Stored items
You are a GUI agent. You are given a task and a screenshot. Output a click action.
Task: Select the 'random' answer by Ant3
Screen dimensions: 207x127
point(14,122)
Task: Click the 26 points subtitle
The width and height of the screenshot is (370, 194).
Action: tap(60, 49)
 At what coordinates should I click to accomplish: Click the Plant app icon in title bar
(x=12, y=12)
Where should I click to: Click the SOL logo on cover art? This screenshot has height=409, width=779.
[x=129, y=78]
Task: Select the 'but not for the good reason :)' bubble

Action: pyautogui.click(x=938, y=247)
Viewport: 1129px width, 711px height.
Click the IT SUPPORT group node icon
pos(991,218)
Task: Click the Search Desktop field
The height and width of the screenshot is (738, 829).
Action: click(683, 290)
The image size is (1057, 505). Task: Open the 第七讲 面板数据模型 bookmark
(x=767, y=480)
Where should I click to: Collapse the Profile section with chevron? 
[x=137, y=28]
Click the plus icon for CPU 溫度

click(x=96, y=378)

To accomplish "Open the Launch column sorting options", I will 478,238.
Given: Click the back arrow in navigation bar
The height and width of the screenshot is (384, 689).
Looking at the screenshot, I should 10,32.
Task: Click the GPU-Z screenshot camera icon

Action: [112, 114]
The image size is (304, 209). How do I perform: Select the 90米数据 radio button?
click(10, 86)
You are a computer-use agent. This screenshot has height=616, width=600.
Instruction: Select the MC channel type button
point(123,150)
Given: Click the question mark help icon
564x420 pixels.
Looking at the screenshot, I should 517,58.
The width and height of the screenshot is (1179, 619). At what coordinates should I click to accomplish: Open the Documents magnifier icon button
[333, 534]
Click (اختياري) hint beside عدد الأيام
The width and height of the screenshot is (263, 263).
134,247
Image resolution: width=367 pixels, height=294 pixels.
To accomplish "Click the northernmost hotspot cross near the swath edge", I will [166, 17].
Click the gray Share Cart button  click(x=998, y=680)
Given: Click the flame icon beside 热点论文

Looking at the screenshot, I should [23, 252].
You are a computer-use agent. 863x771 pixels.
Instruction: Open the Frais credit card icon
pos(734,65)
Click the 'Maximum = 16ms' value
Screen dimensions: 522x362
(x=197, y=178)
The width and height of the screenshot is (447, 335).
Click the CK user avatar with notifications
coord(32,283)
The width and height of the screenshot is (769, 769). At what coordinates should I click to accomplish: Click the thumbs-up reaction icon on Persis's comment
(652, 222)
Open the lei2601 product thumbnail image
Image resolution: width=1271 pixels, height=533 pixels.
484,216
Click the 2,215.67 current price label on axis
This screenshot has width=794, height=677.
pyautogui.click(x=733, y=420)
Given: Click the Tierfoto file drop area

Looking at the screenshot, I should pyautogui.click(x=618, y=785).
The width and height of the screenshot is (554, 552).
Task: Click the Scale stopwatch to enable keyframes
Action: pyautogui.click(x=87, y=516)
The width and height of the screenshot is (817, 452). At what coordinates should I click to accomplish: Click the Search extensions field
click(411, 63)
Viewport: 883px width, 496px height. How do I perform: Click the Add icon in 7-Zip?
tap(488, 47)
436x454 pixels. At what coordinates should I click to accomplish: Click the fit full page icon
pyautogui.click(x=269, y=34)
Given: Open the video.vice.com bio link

__TASK PROMPT__
Copy each line above holding "computer".

__ANSWER FOR THIS EXERCISE__
You are a computer-use agent. This screenshot has height=616, width=600.
You are a computer-use agent. 863x771 pixels.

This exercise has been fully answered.